El próximo 29 de octubre aparecerá por Anagrama la traducción al español del anteúltimo libro de Patrick Modiano, La hierba de las noches, publicado originalmente en 2012, ya que el último, aun sin traducción, es Pour que tu ne te perdes pas dans le quartier. Dado que, a diferencia de los últimos Nobel literarios, la mayoría de las obras de Modiano ya estaban publicadas en castellano e incluso fueron bastante leídas en nuestro país, La hierba de las noches es la respuesta perfecta para esa pregunta un poco tonta pero legítima que plantea por qué libro empezar a leer una obra sin perderse en el camino. Con un título que mezcla dos de las mejores novelas de Boris Vian –La espuma de los días y La hierba roja– y que confirma que Modiano, pese a su aparente seriedad y actitud casi grave, es mucho más vianesco que sartreano –en lugar de sobreactuar un rechazo del premio, intimó a la Academia Sueca a explicarle por qué decidió otorgarle el Nobel–, se trata de la misma novela de siempre, aunque un poco más hipnótica que de costumbre y cambiando los años de la ocupación por los de la guerra de Argelia. El protagonista, otra vez escritor, otra vez de nombre Jean, quizá con el propósito de indagar en un delito que apenas se sugiere, sigue los pasos de una mujer –ahora llamada Dannie– y su extraño grupo de amigos, a los que hace muchos años no ve.
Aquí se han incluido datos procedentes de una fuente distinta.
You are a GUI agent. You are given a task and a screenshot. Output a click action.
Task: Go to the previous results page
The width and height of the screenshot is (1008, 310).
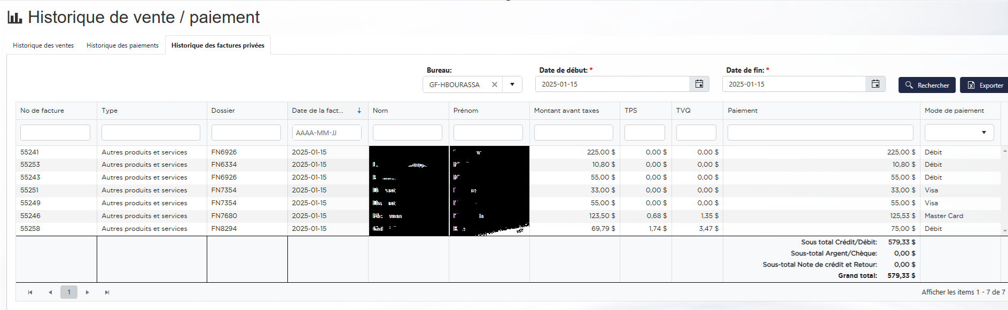[50, 292]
Lo hace con la única brújula de una libreta negra en la que escribe algunas pocas citas de escritores que, de tan desconocidos, parecen inexistentes, además de inscripciones, avisos urbanos y otros mínimos datos concretos que lanza hacia el futuro como si se tratara de un código Morse, con la tibia esperanza de sacar algo en limpio de tanto caos: “Los encuentros auténticos son los de dos personas que no saben nada una de otra, ni siquiera de noche en una habitación de hotel”.
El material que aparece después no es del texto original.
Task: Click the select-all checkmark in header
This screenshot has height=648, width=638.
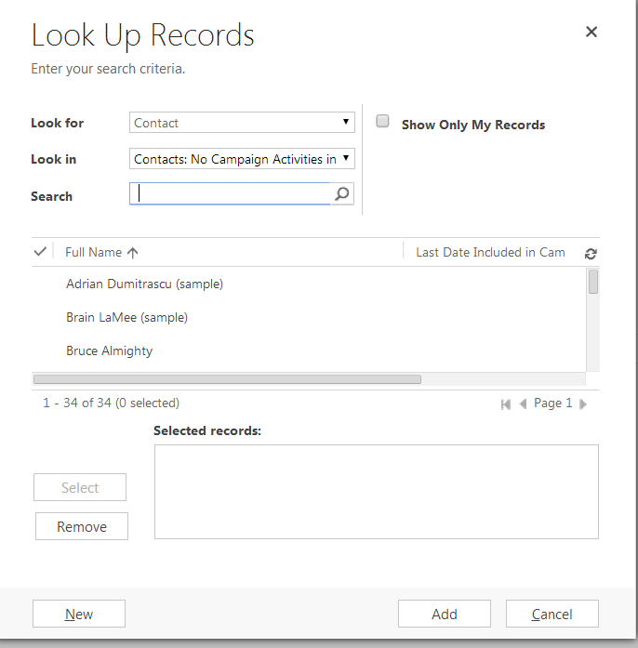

Es cierto eso de que, quizás, un escritor nunca sea el mejor lector de su obra pero, al mismo tiempo, la lucidez de un autor para definir su propia literatura lo vuelve, casi necesariamente, un escritor notable. En una entrevista a propósito de la publicación de La hierba de las noches, cuando le preguntaron acerca del extraño trabajo que sus libros realizan en torno de la memoria y el olvido, Modiano reveló: “Lo que busco en mis novelas es atravesar una capa de olvido para acceder a esa zona en la que el tiempo se vuelve transparente, de la misma forma en que un avión sobrevuela una zona de turbulencia para alcanzar el azul del cielo”.